TopHome
<2023-08-25 Fri>tech

Protobuf Infodump

I am getting more into the habit of infodumping, so here is another one in this series, this time on Protobuf.

The official Protobuf library does not have C versions, but it is easy to find third party implementations:

I also found this interesting C++ version https://github.com/mapbox/protozero which claims to be high performance version by operating at a lower level than other libraries. Their tutorial is particularly interesting - it seems that you have to manually examine tags and cast the data into the right form.

Also look at the Nim version: https://github.com/PMunch/protobuf-nim which is an in-language approach that doesn't need any external compilers etc.

While playing with the Nim version, I faced some problem in decoding Protobufs from an external source. Trying to debug that led me to protoscope.

This tool is pretty useful. My workflow became:

  1. Try to deserialize the message from my Nim program. This didn't work.
  2. Dump a hex representation of the protobuf message binary from Nim into a file.
  3. xxd -r -ps <file with hex data> | protoscope to output Protoscope's understanding of the message.
  4. If the above step fails (ie, the output does not match what you expect), you know that the message itself is incorrectly formed - ie, not a valid protobuf message.

In the good scenario, you would get the skeleton structure from protoscope, something like the following:

1: {
  1: {
    1: {"__name__"}
    2: {"sample_metric"}
  }
  1: {
    1: {"key"}
    2: {"value1"}
  }
  2: {
    1: 289.0  # 0x4072100000000000i64
    2: 1692785281000
  }
}

What is this?

• PARTS OF THE EXERCISE:
1) For each statement, say whether it agrees with the Protobuf post, and quote the exact words of the post that decide it: (a) The official Protobuf library includes C versions. (b) The Nim version works without external compilers. (c) The first step of the described workflow succeeded.
2) Extract the passage of the Protobuf post that starts at the words "Also look at" and ends after the words "This didn't work.", copying it without any change.
The data that comes next is separate material and is not part of the Protobuf post.

• DATA EXTRACT:
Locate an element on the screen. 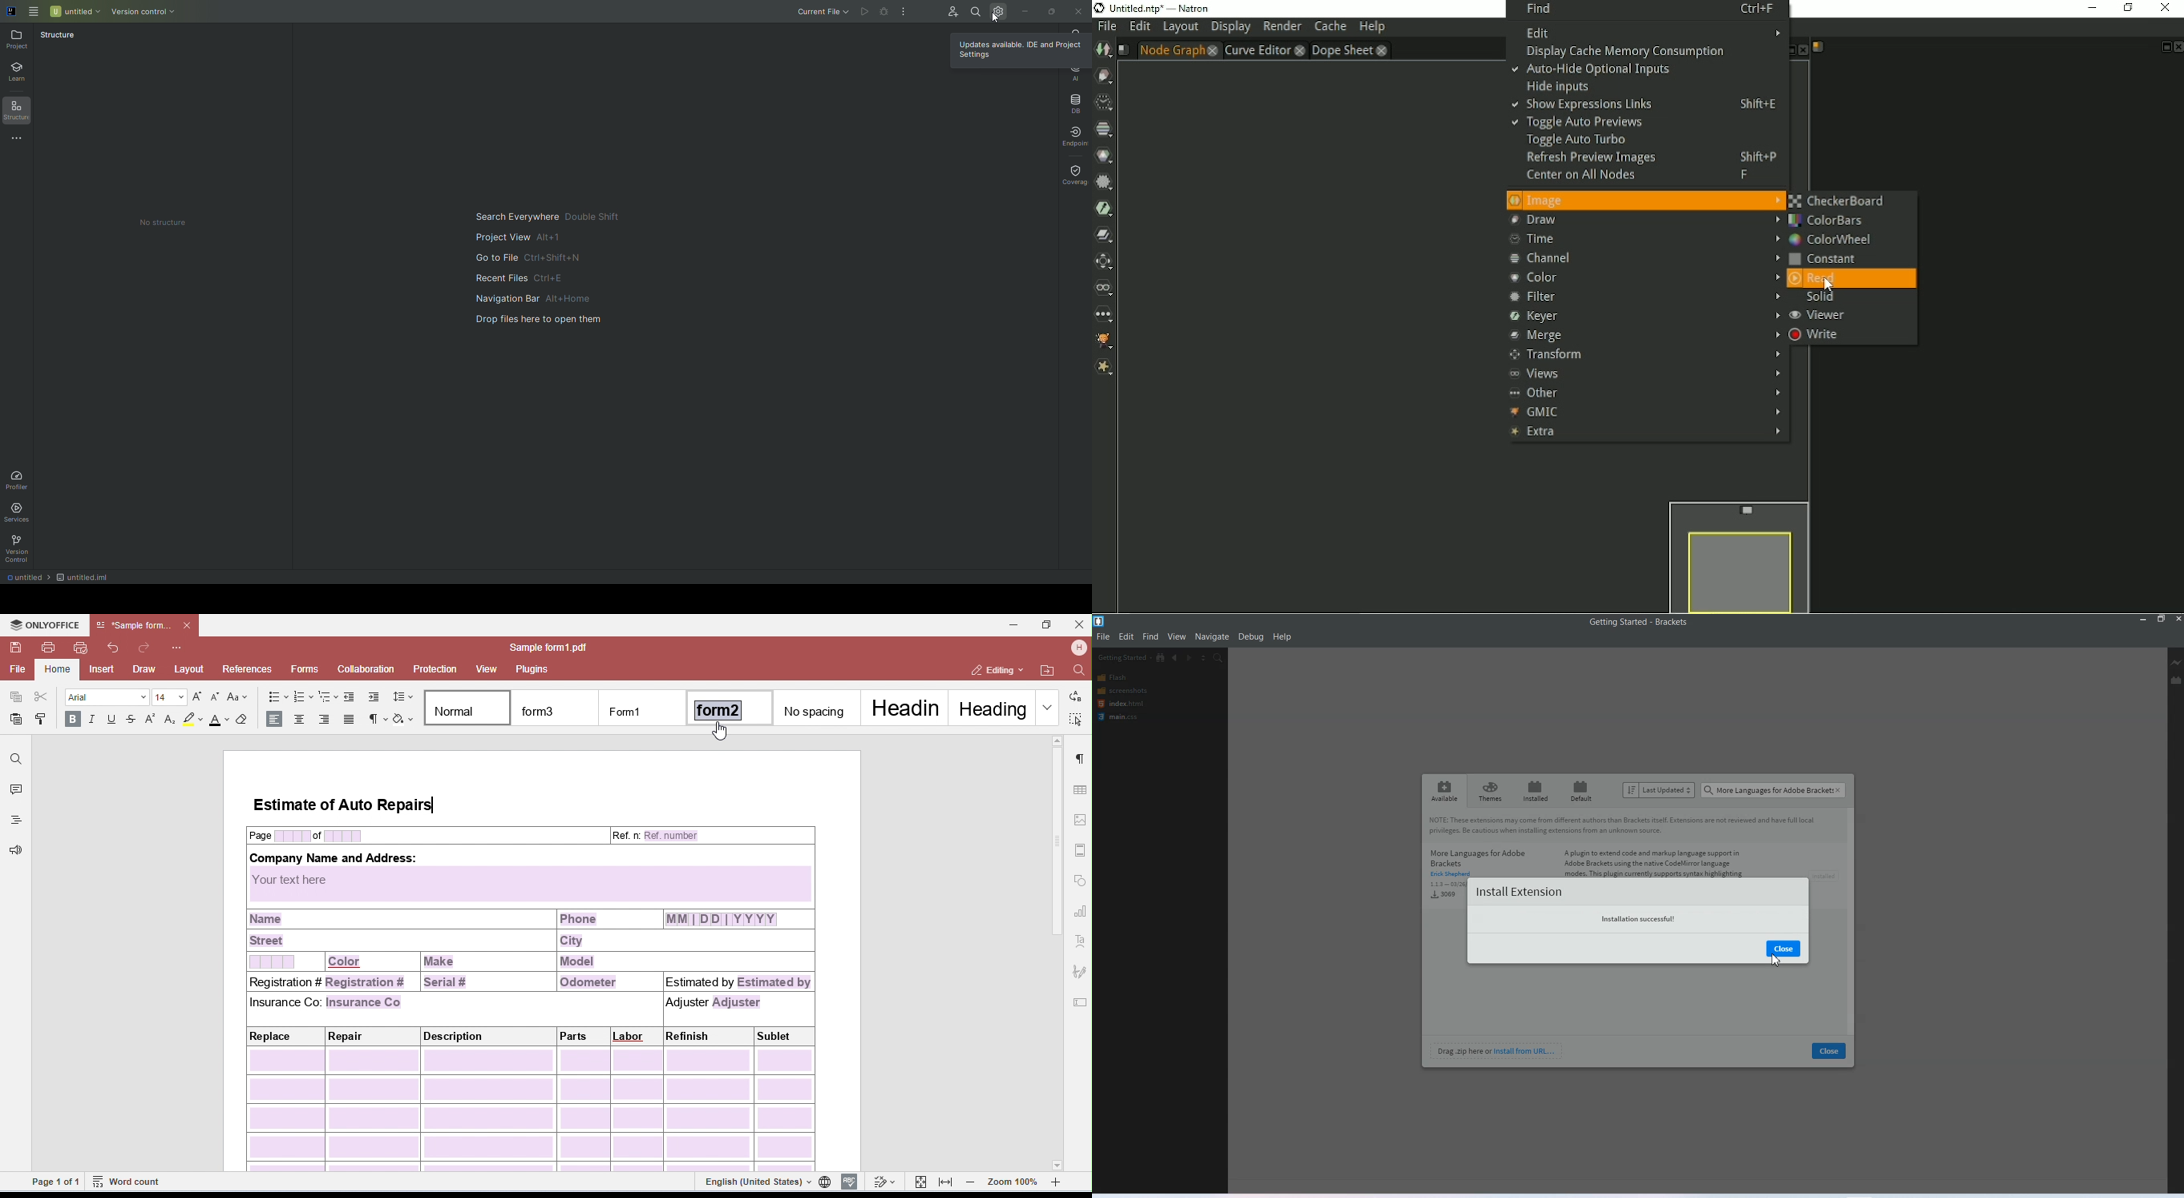 This screenshot has height=1204, width=2184. Split the editor vertically or horizontally is located at coordinates (1203, 658).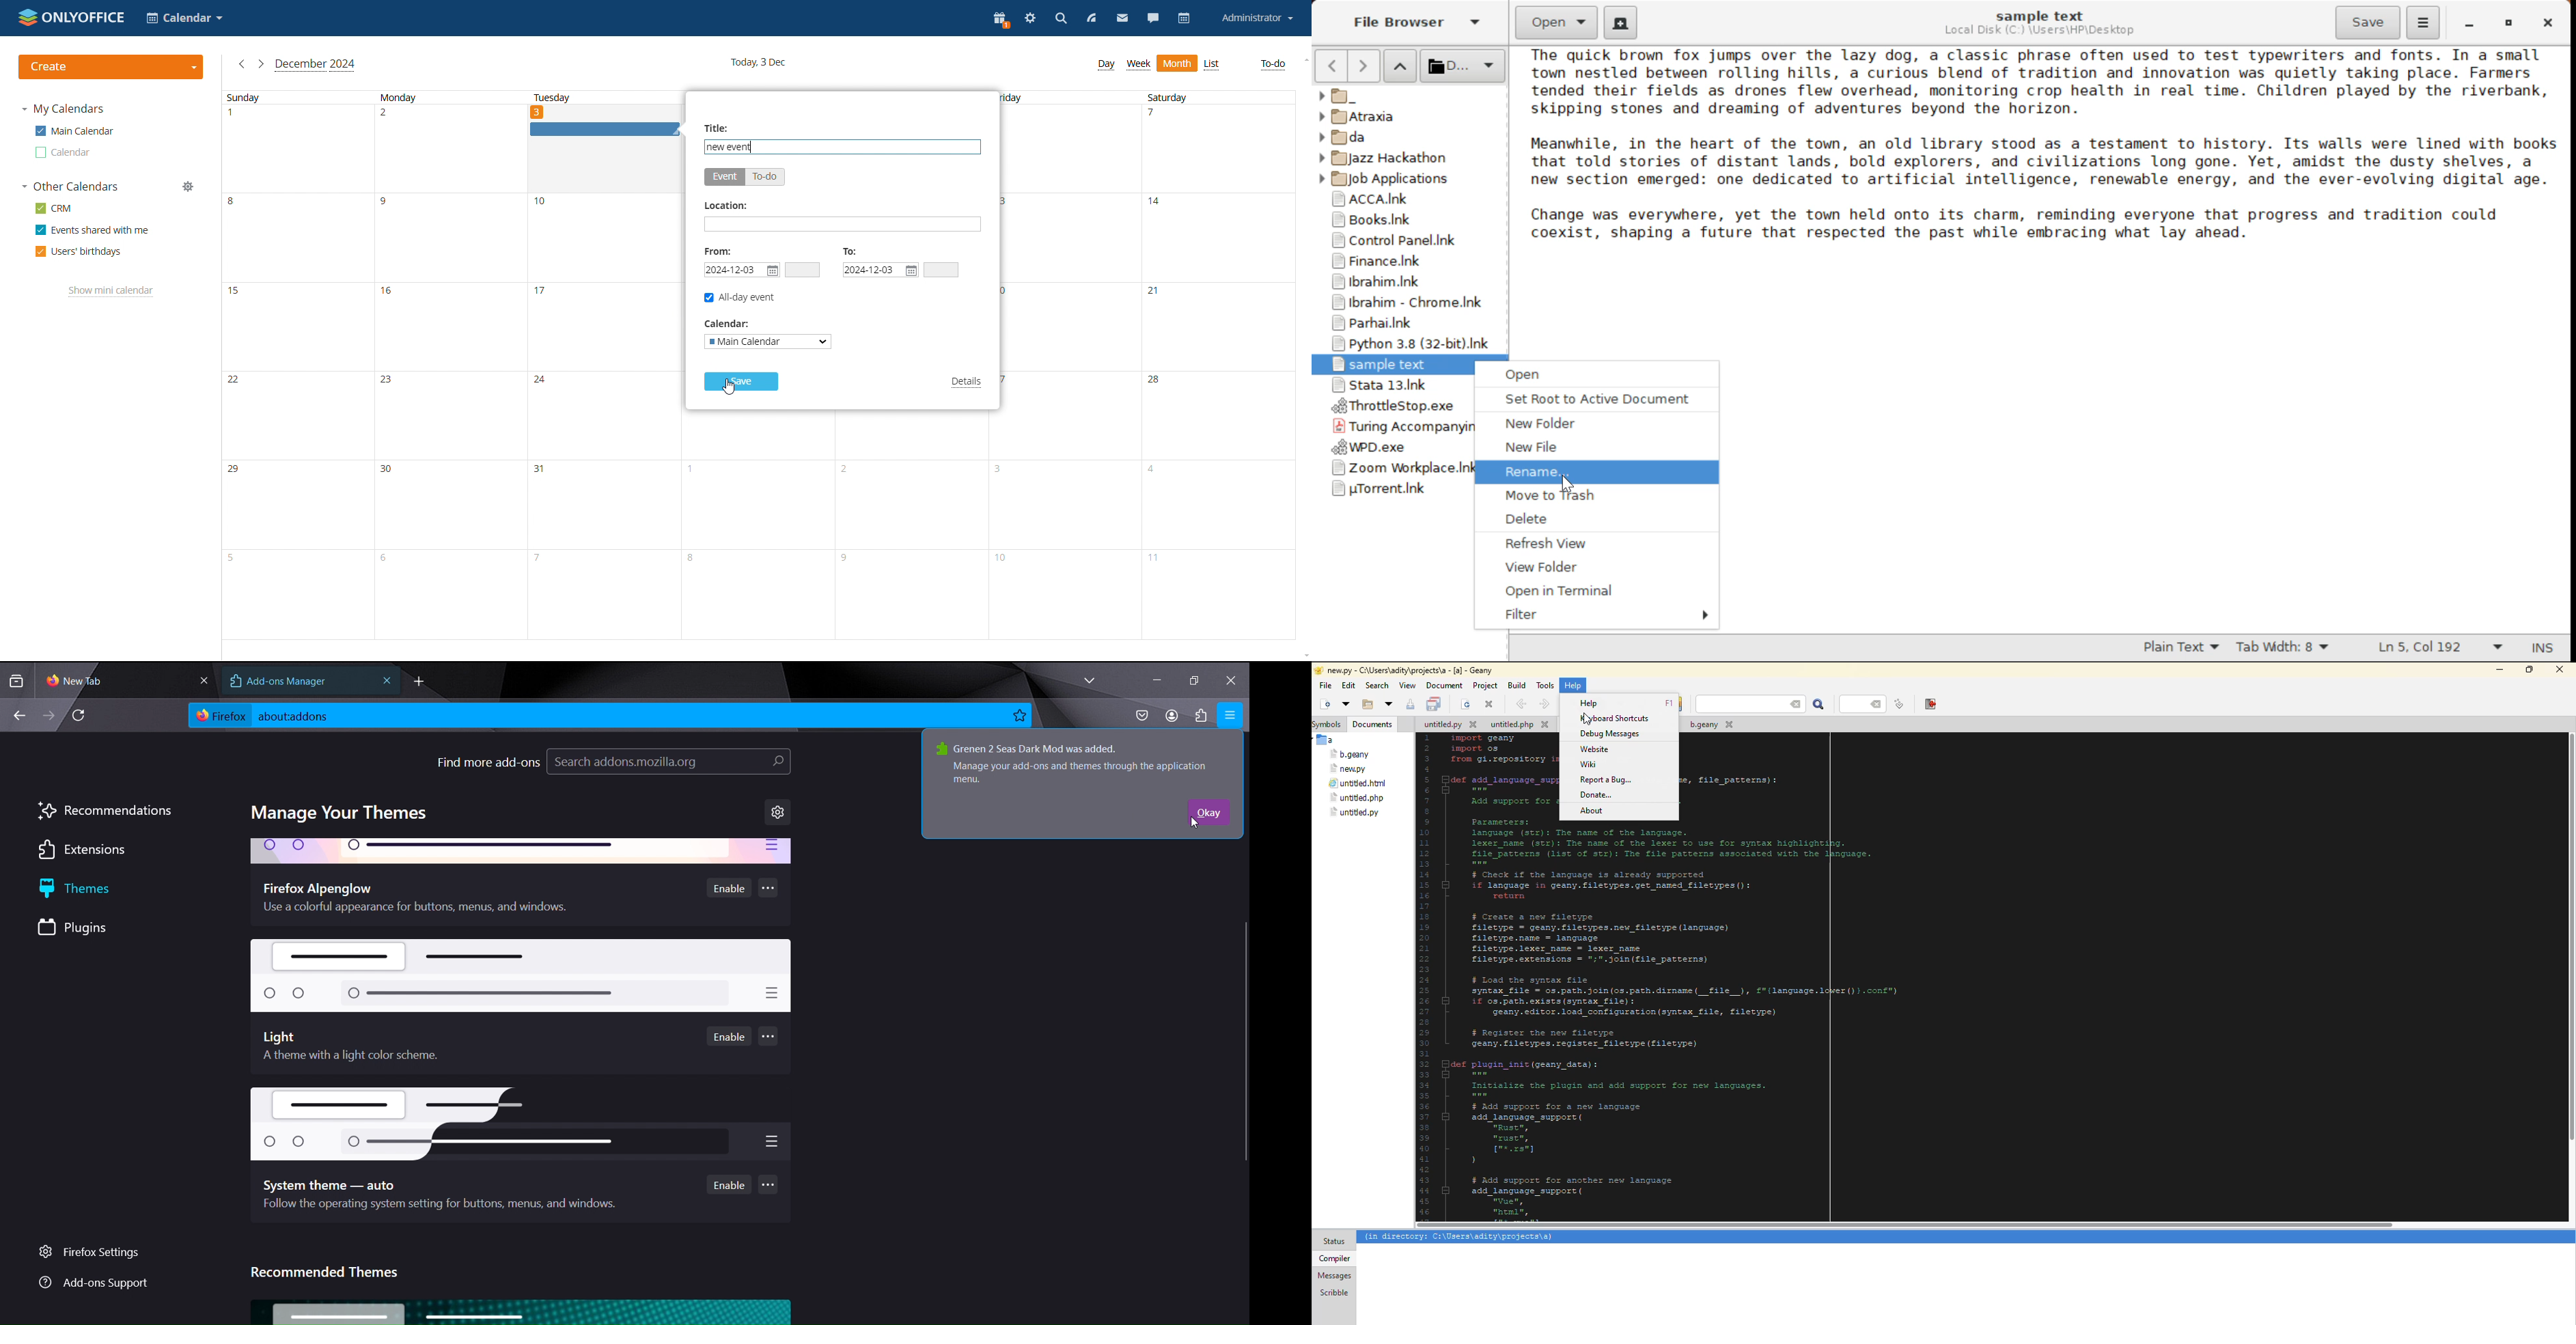 The height and width of the screenshot is (1344, 2576). I want to click on crm, so click(53, 208).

• RESPONSES IN ORDER:
1)
(a) No: "The official Protobuf library does not have C versions"
(b) Yes: "an in-language approach that doesn't need any external compilers etc."
(c) No: "Try to deserialize the message from my Nim program. This didn't work."

2)
Also look at the Nim version: https://github.com/PMunch/protobuf-nim which is an in-language approach that doesn't need any external compilers etc.

While playing with the Nim version, I faced some problem in decoding Protobufs from an external source. Trying to debug that led me to protoscope.

This tool is pretty useful. My workflow became:

  1. Try to deserialize the message from my Nim program. This didn't work.